Walking in the Woods, Stories of Stewardship

This is the first of a planned series of occasional posts by UVLT Stewardship staff under the theme of “Walking in the Woods.”

Finding sense of place

By Douglas Brown, UVLT Stewardship Assistant

 

It’s been an exciting seven months for me since I started work here at the Upper Valley Land Trust. I’ve gotten to visit dozens of special places, walk through working farms and forests, and meet so many amazing, passionate, dedicated people who call the Upper Valley home.

I’m lucky to be here.

One thing that has always interested me is sense of place. It is where community, economy, natural history, and cultural history converge. New England is steeped in a rich cultural history which has left windows into the past spread out across our landscape. We see this history every day in the stone walls which make up our property boundaries, in the old villages and homes we live and work in, and in the farms and forests that are characteristic to our region.

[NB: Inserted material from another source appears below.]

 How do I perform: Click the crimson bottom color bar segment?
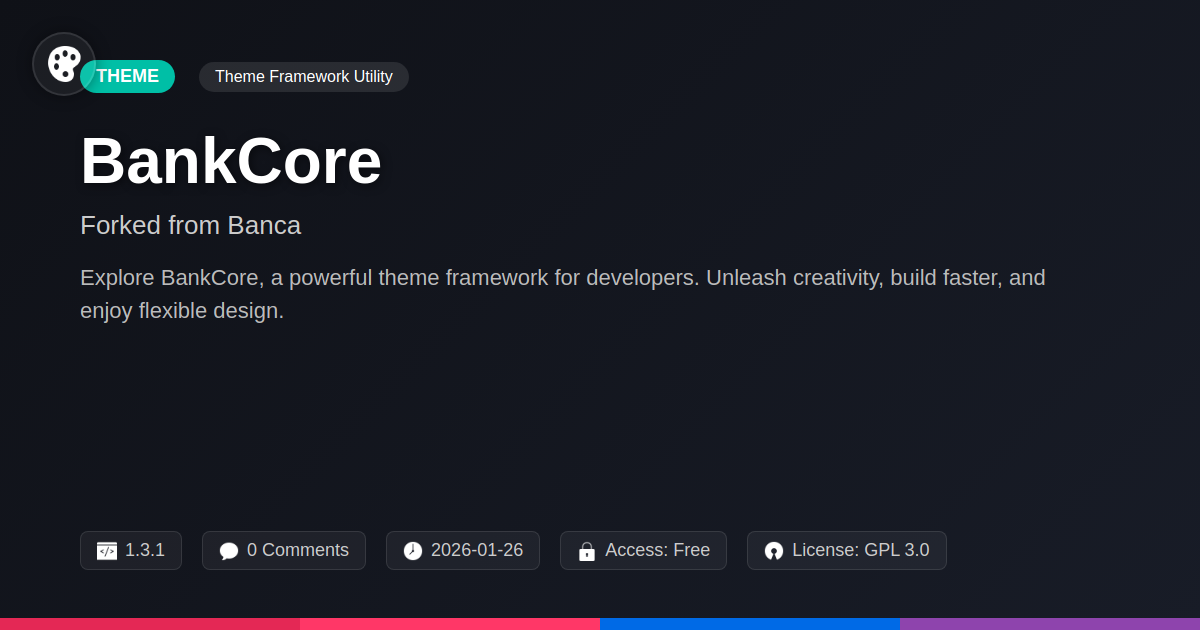[x=150, y=624]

Sense of place is what we strive to protect.

An old cellar hole near the Leavitt Hill Conservation Area.

An old cellar hole near the Leavitt Hill Conservation Area.

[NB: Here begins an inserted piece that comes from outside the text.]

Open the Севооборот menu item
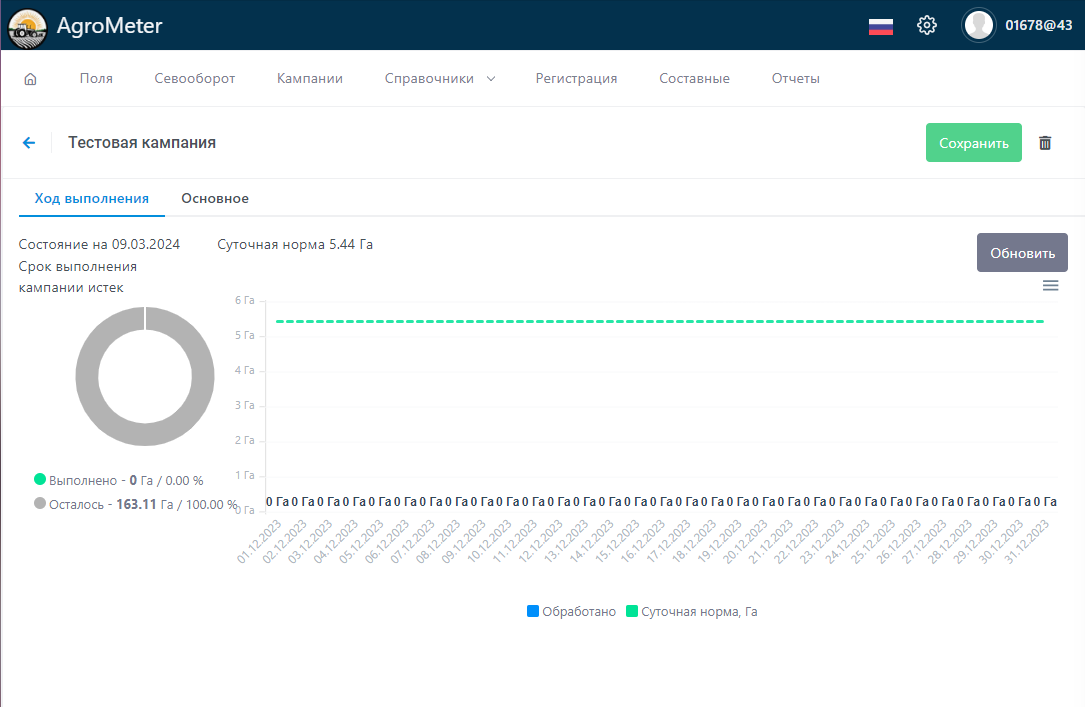The height and width of the screenshot is (707, 1085). 195,79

Recently, my fellow steward, Jason, and I ventured out in Grantham , New Hampshire, in preparation for a trip we’re hosting on January 4th. We traveled through two properties that the Land Trust owns and manages, the Leavitt Hill Conservation Area and Snow Mountain. Leavitt Hill Conservation Area, a 90 acre property acquired by UVLT in 2011 with the help of the Town of Grantham, is host to a couple of old foundations, or cellar holes as we like to call them.

In fact, there are a number of cellar holes located near the property along the historic Leavitt Hill Road. The road is named after Nathaniel Leavitt who first settled in this area in the 1790’s and whose original homestead can still be found nearby. This once thriving community, which at one point had 53 Leavitt children enrolled in the school house nearby the Leavitt Hill Conservation Area, was abandoned in the late 19th century. We can only guess what reasons or opportunities pushed the Leavitts and their neighbors to move on, but like many hilltop communities in New England at this time abandonment was a trend which began when fathers and brothers didn’t return home from the battlefields of the Civil War and continued with the promise of fertile land out west to whoever could stake a claim.

Leavitt Pond near an area once home to a thriving hilltop community.

Leavitt Pond near an area once home to a thriving hilltop community.

Snow Mountain, a 400 acre property straddling the towns of Grantham, Plainfield, and Enfield, as well as Sullivan and Grafton Counties, is host to extraordinary wildlife habitat. There are at least four wetlands complexes on the property, all in different stages of succession driven by beaver activity. The property also hosts exceptional bear habitat. We were constantly finding beech trees with new and old claw marks on their boles, and bent over branches in the canopy called ‘bear nests’. We even found a number of fresh tracks during this frigid mid-December exploration.

A scarred beech tree with a bear nest in the canopy.

A scarred beech tree with a bear nest in the canopy.

Snow Mountain and the Leavitt Hill Conservation Area lie within large tract of undeveloped and unfragmented forestland, including the 31 acre UVLT conserved Lucius Smith Lot, the 445 acre Grantham Town Forest, and the 820 acre Flewelling Sherwood Forest. These large tracts of undeveloped land are crucial for the wildlife in our region. Black bear, bobcat, and moose can require home ranges of 1,000-11,000 acres, depending on habitat quality. Conserving properties like these help guarantee that our wildlife will have the room to roam for generations, and that we will have wild places in our backyard to visit.

I’m no stranger to the natural and cultural history of New England, but I still find myself amazed at the fact that an area like Leavitt Hill, now home to many of our large, charismatic wildlife species, was once home to a thriving human community. Finding and interpreting the stories and history of our region while I’m out in the field is part of what makes this job so rewarding. Every little bit of history, every patch that I can fill in on the mosaic of our landscape, adds to my sense of place.

This is our place. We’re lucky to be here.